I was thinking about this and there are several aspects that can still make this viable. 1) AI labs are incentivised to increase token consumption because literally that's their product. The only thing they sell AFIAK are tokens (and maybe a teensy bit of user data). So if you build a product that is actively reducing token consumption (which they simply cannot do without hurting themselves even if their marketing fluff says otherwise) you'll save large amounts of money for your customers and they'll choose you. 2) Big providers want to funnel every prompt into their servers. If you're in a regulated market or simply don't want to share every detail with an American or Chinese megacorp you are in trouble. BUT open weight models are now quite capable for "small business stuff" and they can be self hosted. If you can bundle this into your service, in other words actually care about their privacy, they will choose you. Even more so if you're in Europe.


they have that incentive until they do not. After you have given them enough data of all your best ideas, products, etc and they use the non-training data you opted to share with them, to create a competing product, then it was no ones fault but your own for being gullible and naive into thinking they wouldn't use your data to compete with you.

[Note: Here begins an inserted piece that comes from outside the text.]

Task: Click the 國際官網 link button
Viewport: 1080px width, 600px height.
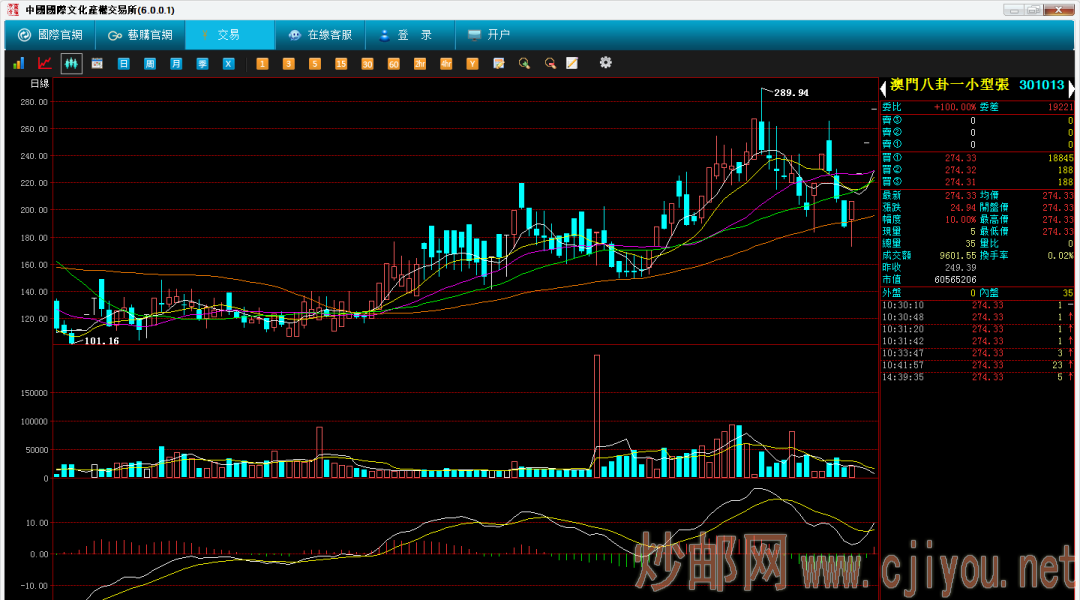Action: (x=50, y=35)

The only place I'd ever talk to a machine is my car. Instead of huge flashy screens that distracts and kills thousands of people maybe they could build a buttons + voice agent system that could actually be useful and durable. I hate to tap Waze/Maps/etc. every time when I go somewhere or that I cannot comfortably switch to specific songs en route without risking my life...


I connect my iPhone to my car and it requires Siri to be enabled which I can then use to change songs, Google Maps destinations etc. without having to touch anything.

The Siri voice transcription is pretty awful compared to what I've experienced with ChatGPT though and it's weird going back almost to the pre-LLM world where you have to give such clear sort of computer-coded voice commands.


Critics are (rightly) pointing to the fact that these models are not on par with SOTA for complex coding tasks. But many seems to forget that a large part of white collar office work is Excel crushing, file moving, translating dry legal documents, e-mail drafting, PPT drudgery, etc. These are absolutely doable with 30-35b+ models with the added benefit of keeping company data private.


I think the conclusion is flawed here? Sure qwen3.5 9b is nowhere near the sota models. It's 9b and was made a year ago? Everyone taking about local models is pumped about the models released in April this year. Qwen 3.6 27b and qwen 35b a3b if you have a sad GPU. Those are comparable to sota models, seriously.


Arguably excel and legal are much worse than code because catching the mistakes can be much harder.

Case in point, JPMorgan London Whale incident, $6 billion loss caused by an excel error...


Yes... I mean organisations have to adapt to this new working scheme. First they need new processes (maybe borrowed from SW development) that enables them to triage work products on a risk/reward scale. For example my wife works on medical device tenders. It is obligatory to translate every frikkin Word document to our native language which in the end noone will read. Do we use LLMs to do the translation? Hell yeah. For a critical legal document? Eeee. Also I think enablers like speical harnesses shall be developed/improved by keeping these folks in mind. For example to build hooks into the harness that forces the LLM to test/review/sample its output. So yes it's a complex topic, but my point was rather that the inherent capabilities of medium-large-ish open LLMs are sufficient for let's say 70-80% of such office work, and it's a huge market.


Perhaps you can create a compelling UX around it and sell it as a subscription. "Normies" will not be able/willing to build it. You can then patch the model/ship new features around it as it evolves. For example I have built an ambient todo list / health data extractor using Gemma 4 2EB and Whisper. Nothing to brag about but it does fairly decent job even in foreign languages.